PROVIDED PASSAGE
Prepared by: Reviewed by: Group Manager: Group:  
Ashwin Digambar Bhouraskar
Fernando Manibog Alain A. Barbu OEDSG

2. Project Objectives and Components:

a. Objectives
According to the Staff Appraisal Report, the objective was to meet an important part of the rapidly growing urban demand for household fuels, without the loss of forest cover and the ecosystem's carbon sequestration potential and biodiversity. This objective was to be met through the (i) implementation and monitoring of 300,000 hectares of environmentally sustainable community-managed forest resource systems in the Tambacounda and Kolda regions of Senegal, creating a protection zone around the Niokolo-Koba National Park; (ii) promotion of private sector inter-fuel substitution and private sector and NGO-based improved stoves initiatives; (iii) strengthening of the institutions involved in the management of the sector, and the promotion of the participation of the civil society (private sector, academic institutions, NGO, and community) in the operation of the sector.

[Source data]
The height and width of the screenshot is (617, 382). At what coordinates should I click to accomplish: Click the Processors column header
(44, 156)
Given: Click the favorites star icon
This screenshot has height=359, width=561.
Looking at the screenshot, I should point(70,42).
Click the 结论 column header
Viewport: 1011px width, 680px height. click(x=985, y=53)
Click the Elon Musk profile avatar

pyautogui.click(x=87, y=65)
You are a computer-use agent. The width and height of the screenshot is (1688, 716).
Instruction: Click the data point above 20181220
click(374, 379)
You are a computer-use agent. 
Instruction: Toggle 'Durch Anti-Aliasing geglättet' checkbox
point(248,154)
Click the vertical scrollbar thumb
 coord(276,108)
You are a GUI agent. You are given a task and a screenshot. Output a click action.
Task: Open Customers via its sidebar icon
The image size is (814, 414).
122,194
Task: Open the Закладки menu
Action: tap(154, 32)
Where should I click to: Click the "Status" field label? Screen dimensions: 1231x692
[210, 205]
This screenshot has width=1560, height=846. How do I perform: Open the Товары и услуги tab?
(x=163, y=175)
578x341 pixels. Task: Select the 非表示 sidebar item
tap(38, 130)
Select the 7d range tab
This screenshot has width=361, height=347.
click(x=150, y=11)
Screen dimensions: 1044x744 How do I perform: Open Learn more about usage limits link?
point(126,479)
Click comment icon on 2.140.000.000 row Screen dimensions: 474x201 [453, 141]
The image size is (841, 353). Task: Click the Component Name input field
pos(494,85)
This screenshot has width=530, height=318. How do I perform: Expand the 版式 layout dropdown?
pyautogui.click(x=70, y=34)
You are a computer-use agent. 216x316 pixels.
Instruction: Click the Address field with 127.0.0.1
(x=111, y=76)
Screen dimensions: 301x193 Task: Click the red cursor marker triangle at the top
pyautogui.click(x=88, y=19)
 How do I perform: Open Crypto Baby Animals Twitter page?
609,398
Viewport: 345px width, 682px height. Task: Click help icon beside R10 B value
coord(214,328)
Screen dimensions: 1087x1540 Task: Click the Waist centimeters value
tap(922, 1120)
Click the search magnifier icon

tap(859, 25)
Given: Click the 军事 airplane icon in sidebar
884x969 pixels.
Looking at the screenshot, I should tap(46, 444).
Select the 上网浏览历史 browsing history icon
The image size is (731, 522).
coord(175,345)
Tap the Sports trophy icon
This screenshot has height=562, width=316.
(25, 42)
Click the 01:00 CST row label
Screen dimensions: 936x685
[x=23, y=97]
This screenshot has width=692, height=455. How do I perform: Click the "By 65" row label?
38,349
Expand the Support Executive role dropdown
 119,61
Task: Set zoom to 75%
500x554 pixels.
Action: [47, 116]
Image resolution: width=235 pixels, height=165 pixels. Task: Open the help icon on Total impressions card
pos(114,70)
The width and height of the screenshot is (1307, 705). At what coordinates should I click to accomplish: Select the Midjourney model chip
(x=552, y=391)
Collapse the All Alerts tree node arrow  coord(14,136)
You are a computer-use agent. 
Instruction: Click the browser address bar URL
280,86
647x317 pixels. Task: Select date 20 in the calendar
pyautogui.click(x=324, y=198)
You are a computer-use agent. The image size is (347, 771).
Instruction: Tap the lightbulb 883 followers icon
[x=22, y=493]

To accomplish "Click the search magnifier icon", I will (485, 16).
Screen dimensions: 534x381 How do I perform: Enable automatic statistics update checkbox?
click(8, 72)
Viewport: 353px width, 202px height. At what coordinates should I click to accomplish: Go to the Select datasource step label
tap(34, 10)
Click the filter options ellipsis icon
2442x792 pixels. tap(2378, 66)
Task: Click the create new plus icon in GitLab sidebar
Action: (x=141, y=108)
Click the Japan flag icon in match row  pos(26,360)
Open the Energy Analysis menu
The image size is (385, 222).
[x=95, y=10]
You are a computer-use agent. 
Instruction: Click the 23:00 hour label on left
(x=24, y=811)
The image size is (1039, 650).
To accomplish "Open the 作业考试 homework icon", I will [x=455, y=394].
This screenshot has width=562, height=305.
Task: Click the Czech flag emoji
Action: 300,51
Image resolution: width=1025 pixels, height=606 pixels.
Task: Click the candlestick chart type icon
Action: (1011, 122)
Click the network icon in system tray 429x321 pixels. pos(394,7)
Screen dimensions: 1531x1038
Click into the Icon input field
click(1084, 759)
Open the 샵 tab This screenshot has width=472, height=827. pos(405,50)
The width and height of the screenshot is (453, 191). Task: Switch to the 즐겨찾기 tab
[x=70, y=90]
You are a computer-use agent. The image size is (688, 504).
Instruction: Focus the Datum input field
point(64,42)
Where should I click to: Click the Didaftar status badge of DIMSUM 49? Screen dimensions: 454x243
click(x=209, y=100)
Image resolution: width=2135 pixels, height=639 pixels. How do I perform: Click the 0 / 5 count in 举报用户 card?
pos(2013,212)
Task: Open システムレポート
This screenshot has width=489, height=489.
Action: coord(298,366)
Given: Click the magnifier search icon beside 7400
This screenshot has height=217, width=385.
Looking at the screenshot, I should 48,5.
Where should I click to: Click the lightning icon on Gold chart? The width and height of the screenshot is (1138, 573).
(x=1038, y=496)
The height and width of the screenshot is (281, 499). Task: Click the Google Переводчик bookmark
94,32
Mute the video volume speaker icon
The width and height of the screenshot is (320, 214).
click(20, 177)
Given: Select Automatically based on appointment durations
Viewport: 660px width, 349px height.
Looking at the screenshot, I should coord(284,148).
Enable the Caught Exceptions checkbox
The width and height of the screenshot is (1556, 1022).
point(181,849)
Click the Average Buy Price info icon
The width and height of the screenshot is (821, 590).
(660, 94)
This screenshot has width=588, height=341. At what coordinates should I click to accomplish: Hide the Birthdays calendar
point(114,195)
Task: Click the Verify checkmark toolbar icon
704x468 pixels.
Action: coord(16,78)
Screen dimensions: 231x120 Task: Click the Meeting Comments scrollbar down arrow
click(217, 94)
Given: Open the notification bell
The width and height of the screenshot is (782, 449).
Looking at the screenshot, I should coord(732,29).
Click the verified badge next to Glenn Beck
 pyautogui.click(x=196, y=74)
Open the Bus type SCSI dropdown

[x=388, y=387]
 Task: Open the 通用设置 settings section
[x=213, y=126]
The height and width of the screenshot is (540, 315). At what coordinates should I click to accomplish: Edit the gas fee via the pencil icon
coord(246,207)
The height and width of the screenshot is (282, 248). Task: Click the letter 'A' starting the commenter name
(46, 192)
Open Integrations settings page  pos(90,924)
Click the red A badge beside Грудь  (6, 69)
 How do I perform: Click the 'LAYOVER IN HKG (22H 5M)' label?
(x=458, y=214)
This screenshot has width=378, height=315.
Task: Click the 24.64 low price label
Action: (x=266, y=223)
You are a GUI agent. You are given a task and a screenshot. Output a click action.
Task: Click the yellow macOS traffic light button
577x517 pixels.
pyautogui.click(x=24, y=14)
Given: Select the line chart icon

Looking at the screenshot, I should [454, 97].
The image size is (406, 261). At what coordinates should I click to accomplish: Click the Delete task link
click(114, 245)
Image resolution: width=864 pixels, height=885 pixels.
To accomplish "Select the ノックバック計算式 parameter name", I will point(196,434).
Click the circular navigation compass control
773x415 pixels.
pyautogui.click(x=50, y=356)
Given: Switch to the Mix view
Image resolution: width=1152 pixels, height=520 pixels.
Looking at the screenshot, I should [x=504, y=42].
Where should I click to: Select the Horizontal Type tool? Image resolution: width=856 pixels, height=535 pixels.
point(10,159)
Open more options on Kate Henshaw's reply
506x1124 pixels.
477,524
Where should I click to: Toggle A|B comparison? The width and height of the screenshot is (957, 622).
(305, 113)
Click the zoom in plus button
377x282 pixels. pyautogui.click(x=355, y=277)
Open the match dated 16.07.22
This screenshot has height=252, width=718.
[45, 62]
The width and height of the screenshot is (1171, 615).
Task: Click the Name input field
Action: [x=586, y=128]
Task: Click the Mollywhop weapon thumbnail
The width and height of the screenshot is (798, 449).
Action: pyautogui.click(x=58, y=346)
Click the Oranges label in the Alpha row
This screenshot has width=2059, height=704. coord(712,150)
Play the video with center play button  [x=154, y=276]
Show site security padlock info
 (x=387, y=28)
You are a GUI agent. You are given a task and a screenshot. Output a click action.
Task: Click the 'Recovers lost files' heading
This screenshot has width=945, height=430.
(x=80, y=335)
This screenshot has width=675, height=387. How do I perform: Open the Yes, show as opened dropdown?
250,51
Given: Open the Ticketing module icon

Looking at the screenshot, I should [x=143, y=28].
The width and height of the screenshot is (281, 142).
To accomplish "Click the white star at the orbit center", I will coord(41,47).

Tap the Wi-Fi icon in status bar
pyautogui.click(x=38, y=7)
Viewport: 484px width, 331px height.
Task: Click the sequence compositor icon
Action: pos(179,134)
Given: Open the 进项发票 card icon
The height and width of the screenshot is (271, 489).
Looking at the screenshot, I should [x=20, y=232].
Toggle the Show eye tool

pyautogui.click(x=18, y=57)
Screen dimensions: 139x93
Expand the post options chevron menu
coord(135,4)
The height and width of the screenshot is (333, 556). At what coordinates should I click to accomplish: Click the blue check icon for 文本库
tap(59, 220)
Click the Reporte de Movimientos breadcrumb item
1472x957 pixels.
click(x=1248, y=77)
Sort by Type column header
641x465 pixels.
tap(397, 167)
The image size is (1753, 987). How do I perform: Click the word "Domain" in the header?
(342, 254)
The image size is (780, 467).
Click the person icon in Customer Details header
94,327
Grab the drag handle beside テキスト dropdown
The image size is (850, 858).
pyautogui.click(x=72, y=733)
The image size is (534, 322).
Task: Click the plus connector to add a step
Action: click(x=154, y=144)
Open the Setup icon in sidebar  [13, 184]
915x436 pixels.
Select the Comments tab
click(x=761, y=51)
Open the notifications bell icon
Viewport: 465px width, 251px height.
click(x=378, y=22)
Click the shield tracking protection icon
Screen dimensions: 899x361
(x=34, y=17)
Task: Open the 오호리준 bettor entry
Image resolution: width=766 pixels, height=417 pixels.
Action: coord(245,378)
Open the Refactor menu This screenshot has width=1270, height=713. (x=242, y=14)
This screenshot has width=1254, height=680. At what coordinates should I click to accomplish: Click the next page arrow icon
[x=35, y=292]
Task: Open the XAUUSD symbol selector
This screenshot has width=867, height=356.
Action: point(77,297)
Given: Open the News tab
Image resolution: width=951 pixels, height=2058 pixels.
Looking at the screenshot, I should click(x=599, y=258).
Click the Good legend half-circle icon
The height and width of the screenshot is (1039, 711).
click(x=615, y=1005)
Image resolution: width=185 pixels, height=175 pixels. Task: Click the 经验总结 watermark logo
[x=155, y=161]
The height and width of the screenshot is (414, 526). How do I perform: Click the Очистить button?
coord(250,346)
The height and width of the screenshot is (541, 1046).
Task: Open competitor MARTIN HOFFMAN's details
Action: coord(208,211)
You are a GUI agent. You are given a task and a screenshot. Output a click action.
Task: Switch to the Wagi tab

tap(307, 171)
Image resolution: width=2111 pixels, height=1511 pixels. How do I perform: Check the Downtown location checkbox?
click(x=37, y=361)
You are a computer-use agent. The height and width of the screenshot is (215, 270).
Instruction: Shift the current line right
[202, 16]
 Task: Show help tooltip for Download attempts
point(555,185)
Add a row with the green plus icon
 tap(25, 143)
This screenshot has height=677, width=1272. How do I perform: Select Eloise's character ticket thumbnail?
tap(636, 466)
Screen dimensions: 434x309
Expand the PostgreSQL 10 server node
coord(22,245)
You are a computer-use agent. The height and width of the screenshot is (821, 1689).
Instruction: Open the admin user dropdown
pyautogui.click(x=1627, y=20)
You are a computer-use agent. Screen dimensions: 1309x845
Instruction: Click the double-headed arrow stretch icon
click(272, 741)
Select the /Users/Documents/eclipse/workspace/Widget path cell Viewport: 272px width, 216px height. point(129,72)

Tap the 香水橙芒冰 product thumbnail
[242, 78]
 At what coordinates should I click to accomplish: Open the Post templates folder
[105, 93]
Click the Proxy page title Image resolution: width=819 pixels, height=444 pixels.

EXERCISE INSTRUCTIONS
Write the next part of the evaluation of the Senegal household fuel and forest management project, starting right after its last sentence.

FINAL ANSWER
b. Components
The 3 project components and their respective costs are listed below:

i) Preparatory and Support Activities (appraisal: US$3.95; actual: US$3.9) Assessment of vegetation cover in the targeted regions to develop sustainable management plans and determine specific geographical focus areas; participatory rural appraisals in the areas to develop management plans, and identify women's issues and capacity needs; design of monitoring and evaluation (M&E) systems; technical studies; capacity building of participating institutions; preparation of demand management implementation plan; design of a communication strategy to involve civil society.
(ii) Sustainable Woodfuels Supply Management (appraisal: US$13.23; actual: US$13.07) Implementation of sustainable community-managed forest resource systems; technical support and extension services to participating communities and NGOs; support for the establishment of natural resource-based micro-enterprises.
(iii) Demand Management and Inter-fuel Substitution Options (appraisal: US$2.6; actual: US$2.57) Support for the re-organization and modernization of the urban charcoal trade; technical assistance and financial support for the economic diversification of existing charcoal traders; support for the continuation of inter-fuel substitution options and dissemination of improved stoves by the private sector and NGOs.

c. Comments on Project Cost, Financing and Dates
Project Cost There is a small discrepancy in the figures on the project's estimated cost in the ICR. In the Staff Appraisal Report (SAR), the estimated total cost was US$19.93 million. However, one table in Annex 2, Project Financing by Component, gives US$19.78 as the figure.
Financing At appraisal, the GEF and Dutch Cooperation contributions were determined at US$4.7 million and US$8.8 million, respectively. However, the actual amount each contributed is not clear from the ICR.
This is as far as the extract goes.